Year on year and as recently as a public meeting on the housing crisis a few weeks back, I have kept on asking for a working housing plan for Hastings.
Three years ago, in this very newspaper I called for Hastings to start leading on the home front - that we needed to pick up the pace for putting people on all budgets into homes or we were in danger of being left behind.
I said that while we must focus (and rightly so) on supporting those in our poorest areas, it's not until we start looking at how a lack of housing is also impacting right across Hastings that things will start hitting home.
Right when we should have been taking every opportunity, addressing supply and feeding the market demand.
Six years ago, I stood on the steps of a perfectly good empty five bedroom state house in Havelock North demanding that its pending sale be stopped and filled with a family in need.
"One house, one family at a time," I would say to myself.
It was always a battle. With residents in Raureka we worked for more than a year to get a family into a perfectly good empty state house. Today, all the surrounding state-owned land, which until Labour became Government was going to be sold off too, is the first new social housing development for Hastings to get under way.

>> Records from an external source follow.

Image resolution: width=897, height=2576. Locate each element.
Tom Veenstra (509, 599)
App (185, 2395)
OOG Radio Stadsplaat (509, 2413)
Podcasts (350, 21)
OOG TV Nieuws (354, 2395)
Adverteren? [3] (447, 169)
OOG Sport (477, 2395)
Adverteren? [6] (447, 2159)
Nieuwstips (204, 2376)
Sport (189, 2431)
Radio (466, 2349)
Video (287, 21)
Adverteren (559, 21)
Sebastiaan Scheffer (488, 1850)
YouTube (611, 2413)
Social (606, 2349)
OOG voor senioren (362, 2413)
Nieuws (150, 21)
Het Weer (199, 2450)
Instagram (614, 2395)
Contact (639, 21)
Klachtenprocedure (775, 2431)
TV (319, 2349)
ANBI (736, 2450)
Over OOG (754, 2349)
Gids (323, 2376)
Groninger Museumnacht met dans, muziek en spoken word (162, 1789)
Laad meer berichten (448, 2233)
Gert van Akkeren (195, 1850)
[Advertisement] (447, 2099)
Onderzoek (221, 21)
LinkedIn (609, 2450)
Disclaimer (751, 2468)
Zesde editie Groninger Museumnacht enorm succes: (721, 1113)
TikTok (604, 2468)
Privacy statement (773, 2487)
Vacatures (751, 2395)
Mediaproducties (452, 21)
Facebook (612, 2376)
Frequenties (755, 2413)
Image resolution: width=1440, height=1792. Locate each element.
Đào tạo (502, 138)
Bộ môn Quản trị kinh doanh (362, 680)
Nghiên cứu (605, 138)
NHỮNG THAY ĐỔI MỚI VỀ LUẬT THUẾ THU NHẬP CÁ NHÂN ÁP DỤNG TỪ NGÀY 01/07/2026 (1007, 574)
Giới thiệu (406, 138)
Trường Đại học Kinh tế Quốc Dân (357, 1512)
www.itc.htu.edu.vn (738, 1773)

Through Official Information Act requests, I produced list on list of the hundreds of houses across Hawke's Bay that National was selling off at rock bottom prices, well below government valuation.
Week after week, month after month the massive sell down continued. Every time I called to end it, the response was the same. "There was no 'need'."
As the Opposition local MP Lawrence Yule has said houses were already falling down or were 'P' houses. But as we know, many were very livable, and P testing saw people turned out, when in fact their homes were safe.
As Albert Einstein says, to fix a problem, you can not use the same thinking of those who created it.
Next month Hastings council, under the new chief executive Nigel Bicknell, will present a housing plan to Government. I am fully committed to making sure it succeeds.
Finally, we are getting action. Councils, a new regional housing forum group, iwi and the Labour-led Government are working on housing for all.
It is only thanks to those who are genuinely committed to housing for Hastings, that a real plan is on its way and one that we will keep building on it - together.
Anna Lorck is a Hawke's Bay Housing Advocate, and former Labour Tukituki candidate.